# [THE TASK]
Resume the concert review of Benjamin's music, picking up after its final sentence.

The second half in that concert was to be Messiaen’s Quartet for the End of Time; Benjamin switched Messiaen’s piano for
celesta, imparting an unearthly feeling to the music which, in retrospect,
might fancifully be heard as prefiguring that angelic glass harmonic in Written in Skin. Slow, steady progress
of the first part and alternation with the quicker sections exchanged echt-Purcellian melancholy for something
approaching high spirits, yet the suspicion of loss remained. Glassy,
vibrato-less stringed instruments gained in vibrating allure, yet the journey
was never one-way; this is thoughtful ‘authenticity’ rather than the fatwa of a
period ayatollah. I thought at one point of Berio, although the sound and the sensibility
are different. Music mediates, brings us together, perhaps especially when our
way of listening – Pulcinella,
anyone? – is called into question and enhanced.
Júlia Gállego was the solo
flautist for one of Benjamin’s earliest-published pieces, Flight. Gállego worked with the composer seemingly as one, to convey,
as well as melodic, Messiaenic profusion, a sense of harmonic ‘depth’, almost
programmatically so, given the inspiration of ‘the sight of birds soaring and
dipping over the peaks of the Swiss Alps’. Form was dynamically revealed;
attack was endlessly varied. There was, ultimately, a splendid sense of
numinous mystery: here, indeed, was a pupil of Messiaen.
Viola,
Viola was written, at the
invitation of Toru Takemitsu, for Yuri Bashmet and Nobuko Imai to perform at
the 1997 opening of the Tokyo Opera City Concert Hall. If it managed to fill
that hall, then it would scarcely have problems at St Luke’s. Nor did it under
the violists’ worthy successors, Anna Puig Torné and Béatrice Muthelet.
Confounding expectations seemed to me a theme, intentional or otherwise, of
work and performance. Not only is this, as it were, an orchestral work for but
two instrumentalists, but everything seems unpredictable, whilst making perfect
sense after it has happened. (I have doubtless read too much Hegel to be
thinking of him here, but such is the way of his dialectic, or indeed of
theories of evolution.) Moments of éclat – Boulez on my mind here! – registered
powerfully, unexpected yet anything but arbitrary. Harmonics, sometimes in
tandem, sometimes not, could be understood at least in this sense to perform a
similar role. Implied harmonies were again conveyed in masterly fashion, both
as work and performance. (Apologies for any sexism there, but ‘mistressly’
really does not work!) Moments of Bartók seemed to echo, now strident, now
tinged once again with Purcellian melancholy. Sometimes, if I closed my eyes, I
could have sworn there were more than two players, whether ‘ancient’ consort or
‘modern’ quartet. A Mussorgskian bell, but no pealing? Maybe it was that I had
recently heard Boris.

# [DATASET]

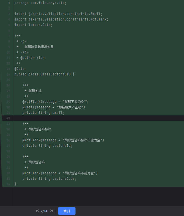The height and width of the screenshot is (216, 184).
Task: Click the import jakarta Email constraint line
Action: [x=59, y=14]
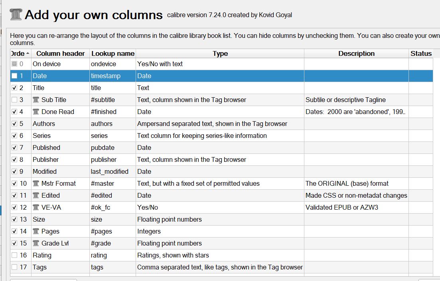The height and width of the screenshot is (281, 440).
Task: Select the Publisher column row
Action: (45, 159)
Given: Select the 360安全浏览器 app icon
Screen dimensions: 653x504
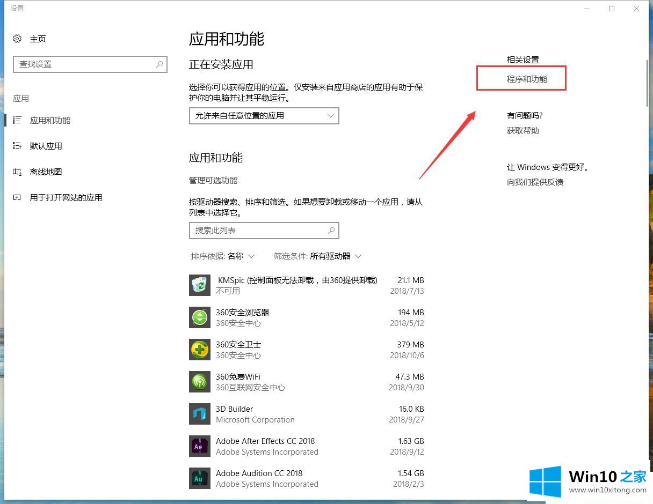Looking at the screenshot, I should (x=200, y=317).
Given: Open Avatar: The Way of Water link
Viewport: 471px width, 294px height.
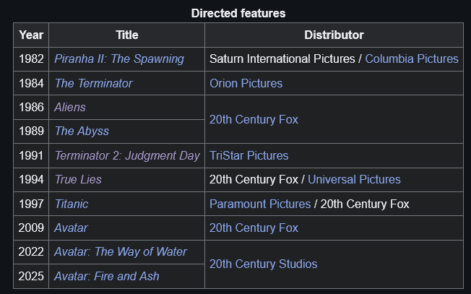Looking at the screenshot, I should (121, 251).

--

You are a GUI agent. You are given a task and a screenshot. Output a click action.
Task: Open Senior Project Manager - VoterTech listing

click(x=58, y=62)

# [REPLY]
Stravinskian games: almost certainly.
King’s performance of Shadowlines sounded to me equally
authoritative. Benjamin’s compositional games, whatever he might have wished,
perhaps came even more to the fore in the work’s canonical progress. We heard
its six sections as a continuous whole, to be sure, but also very much with
their own character. The first piece, marked ‘Cantabile’, proved the gentle curtain-raiser
of the composer’s own description. I thought of a Boulez Notation, at least some of its harmonies. The hand-crossing of the
second movement, ‘Wild’ with almost berceuse-like rocking beneath was captured
as well as I imagine the work’s dedicatee, Pierre-Laurent Aimard, having done.
Duetting in the ‘Scherzando’ movement – Benjamin suggested duetting bassoons –
eventually broadened into a veritable chorus, putting me in mind, despite the
modern piano, of the timbral possibilities of some nineteenth-century
instruments. It was the fifth of the six movements that occupied the greatest
time, and here it received a volcanic, perhaps again post-Messieanic
performance, climax superbly judged. In the end, paradoxically or maybe dialectically,
the composer’s stated wish that, as in the first movement of Webern’s Symphony, we lose perception of the
canon was fulfilled partly in the mediated infidelity of our experience. Vertical
and horizontal elements would dissolve and find themselves reinstated; or so I
imagined. The epilogue truly sounded as such; I thought of Ravel’s Valses nobles et sentimentales.
Finally, Benjamin’s arrangement
of the Canon in Hypodiapason and Contrapunctus VII from the Art of Fugue (Paco Varoch (flute),
Stefán Jón Bernhardsson, Manuel Moya (horns), Jagdisch Mistry, Timothy Summers,
Michiel Commandeur (violins), Delphine Tissot, Joel Hunter (violas), Martin Leo
Schmidt (cello)). It was composed at Boulez’s request for a concert in which
his own music would alternate with arrangements of Bach. (What a wonderful
idea!) Benjamin’s piece takes the unique (I do not know whether it is
empirically, but please humour me!) instrumentation of Mémoriale. In this, the only work requiring a conductor, Benjamin
took the Canon fast, yet it never seemed remotely hurried; rather, it sounded juste. Counterpoint was ‘revealed’ in
every sense, again presaging the evening’s opera. The fugue offered a change of
pace and, so it seemed, of perspective, in an almost Birtwistle-like sense.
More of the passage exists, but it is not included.